** Material shown follows **

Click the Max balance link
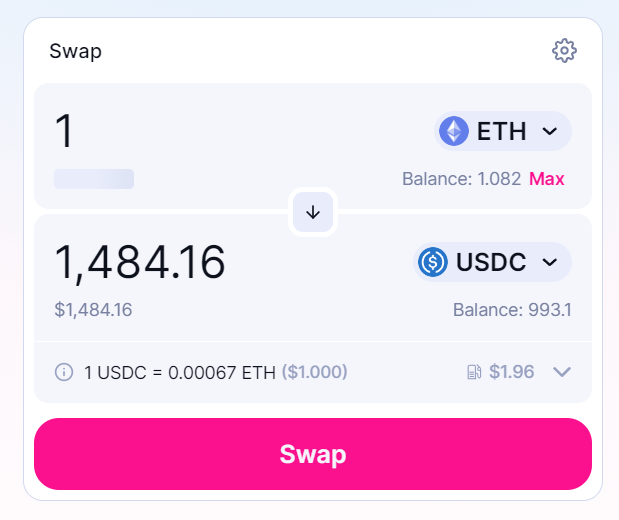 547,179
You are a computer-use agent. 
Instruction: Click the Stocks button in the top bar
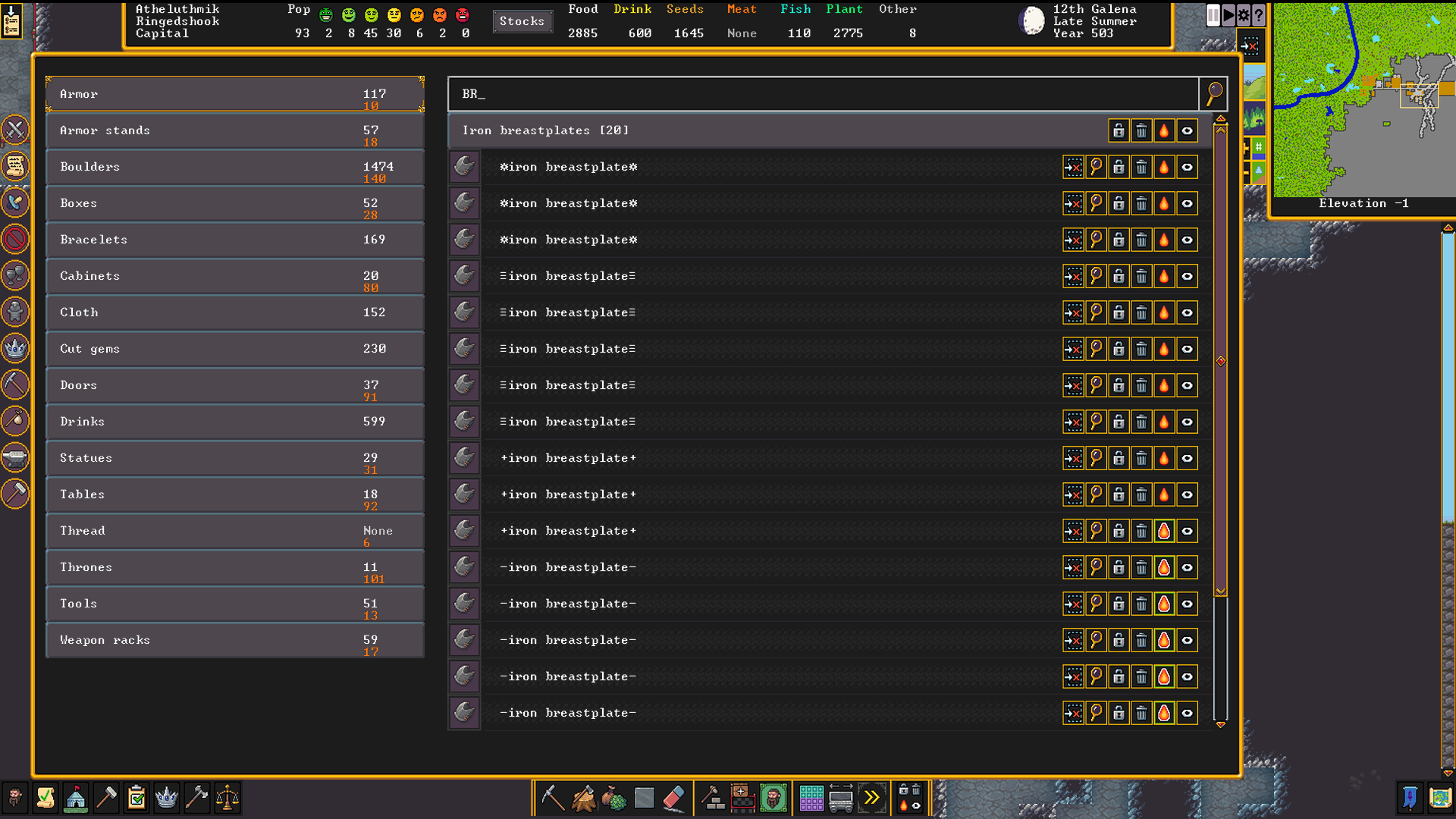522,21
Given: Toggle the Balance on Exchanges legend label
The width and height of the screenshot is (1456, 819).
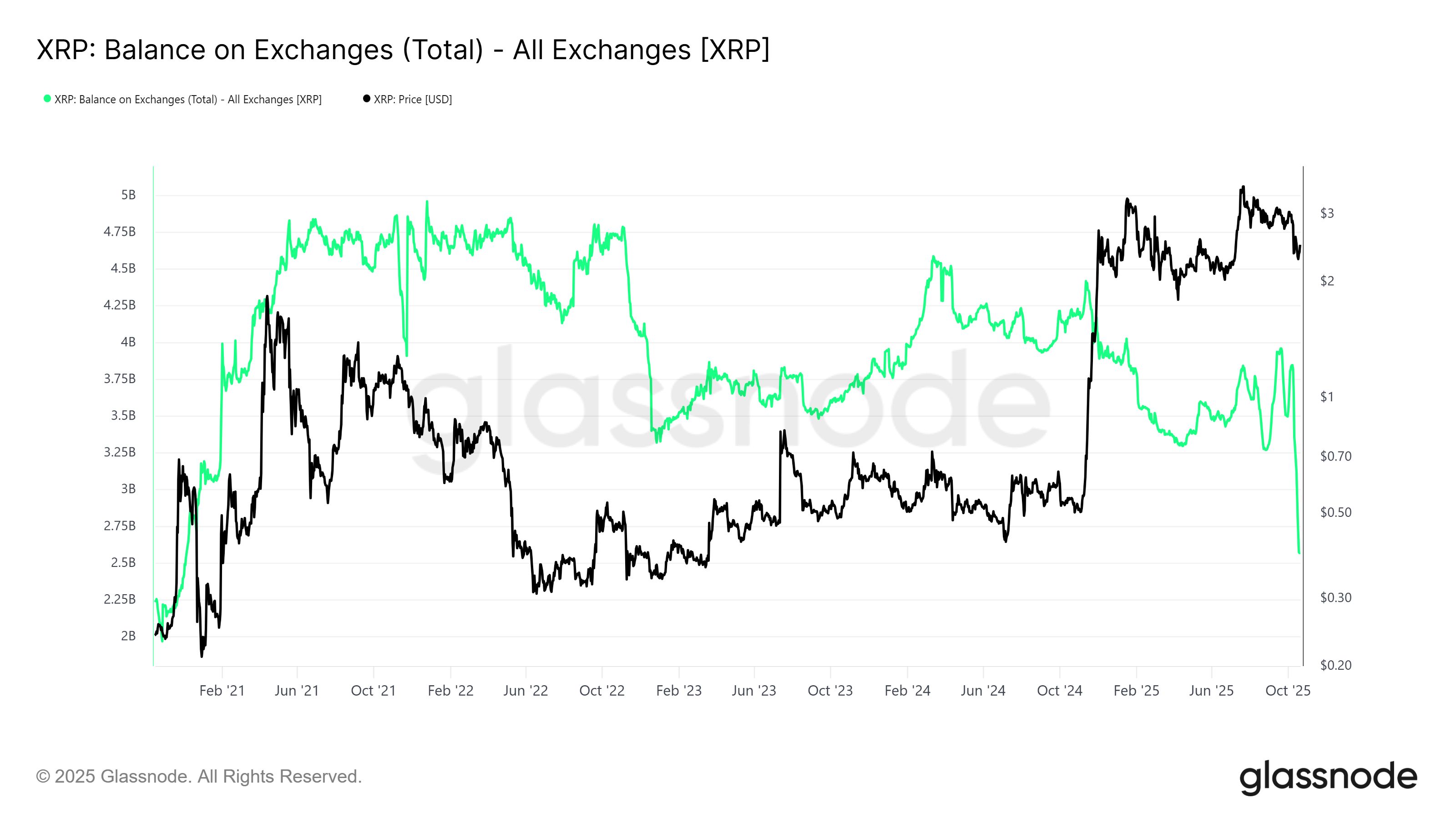Looking at the screenshot, I should (x=187, y=100).
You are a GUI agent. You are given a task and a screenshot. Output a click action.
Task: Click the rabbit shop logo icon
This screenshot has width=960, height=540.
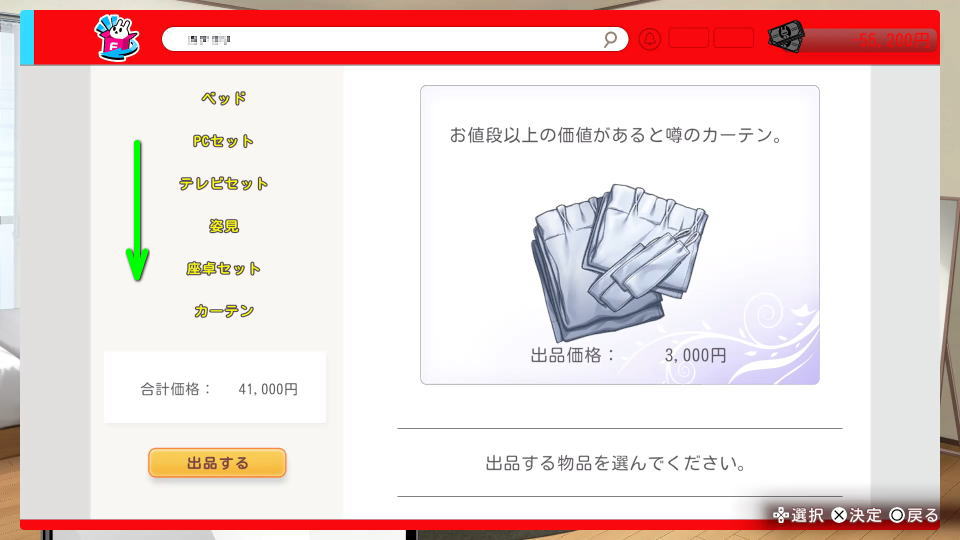tap(117, 37)
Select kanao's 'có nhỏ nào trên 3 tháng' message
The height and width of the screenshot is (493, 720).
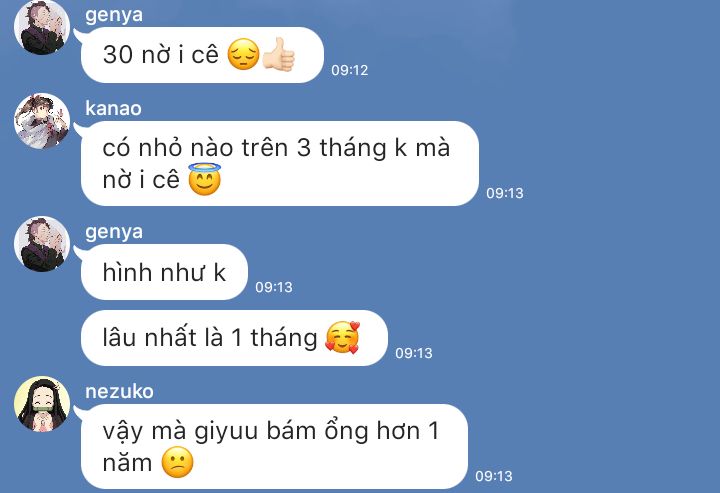(x=280, y=163)
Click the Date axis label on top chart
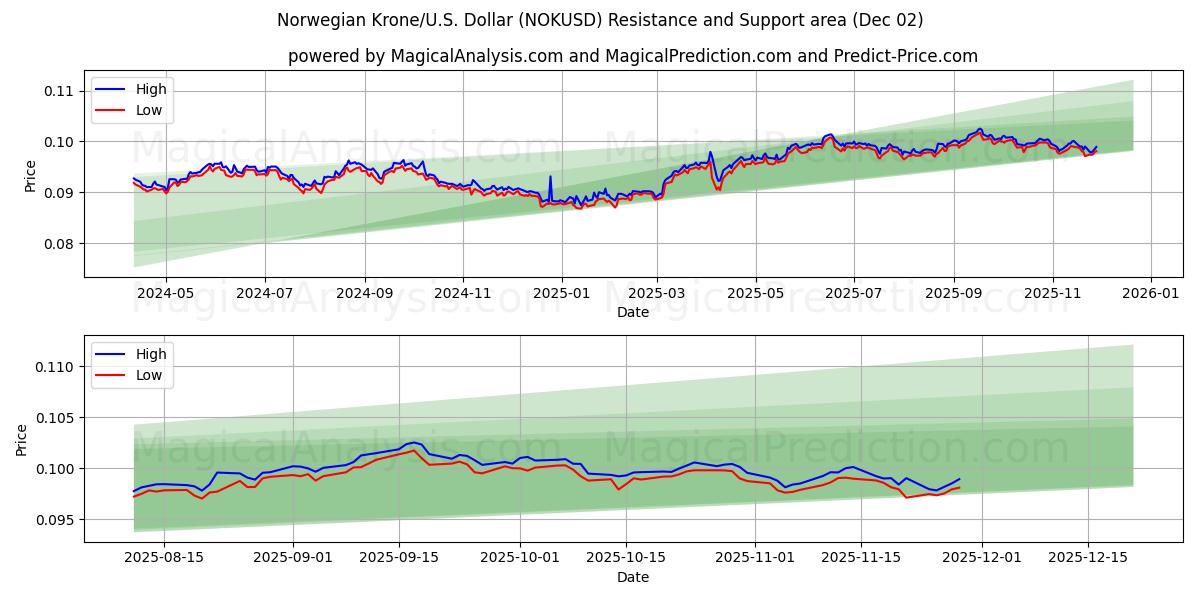The height and width of the screenshot is (600, 1200). click(x=633, y=312)
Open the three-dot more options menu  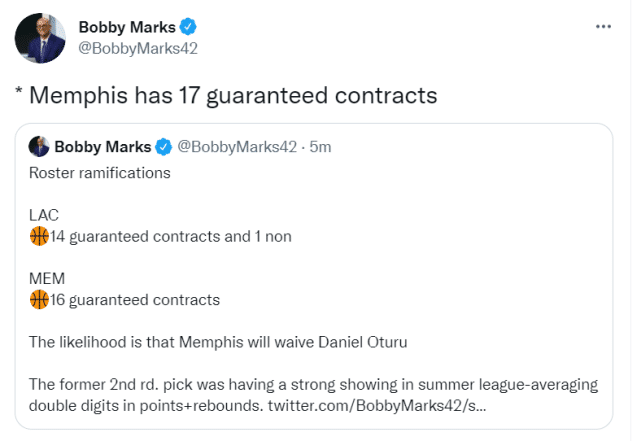(603, 27)
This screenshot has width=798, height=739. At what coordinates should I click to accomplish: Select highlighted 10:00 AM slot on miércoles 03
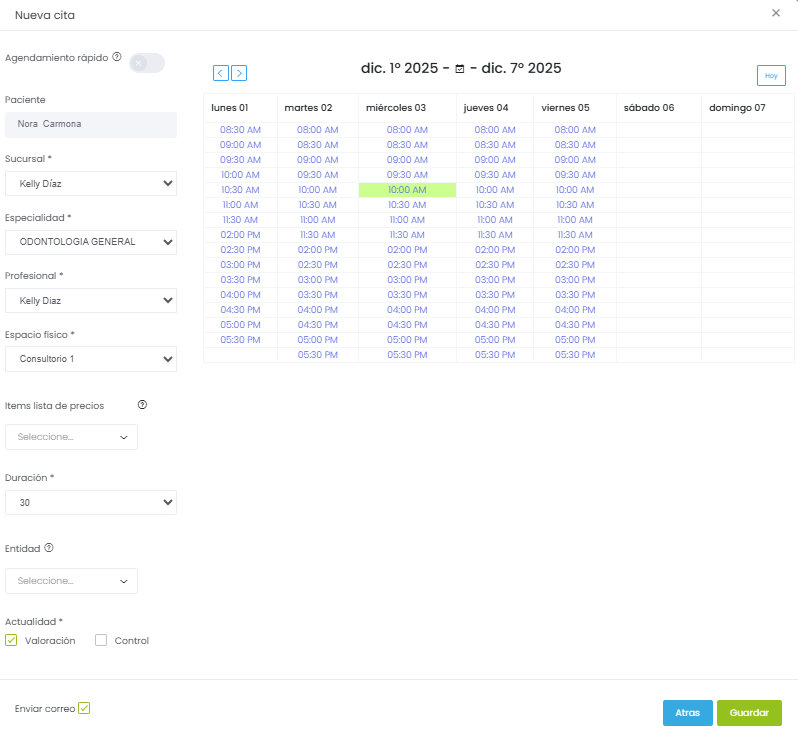(407, 190)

** End of Material shown **

From the records above, pull out every line containing the word "agent".

**Task answer**
You are a computer-use agent. 
You are a GUI agent. You are given a task and a screenshot. Output a click action.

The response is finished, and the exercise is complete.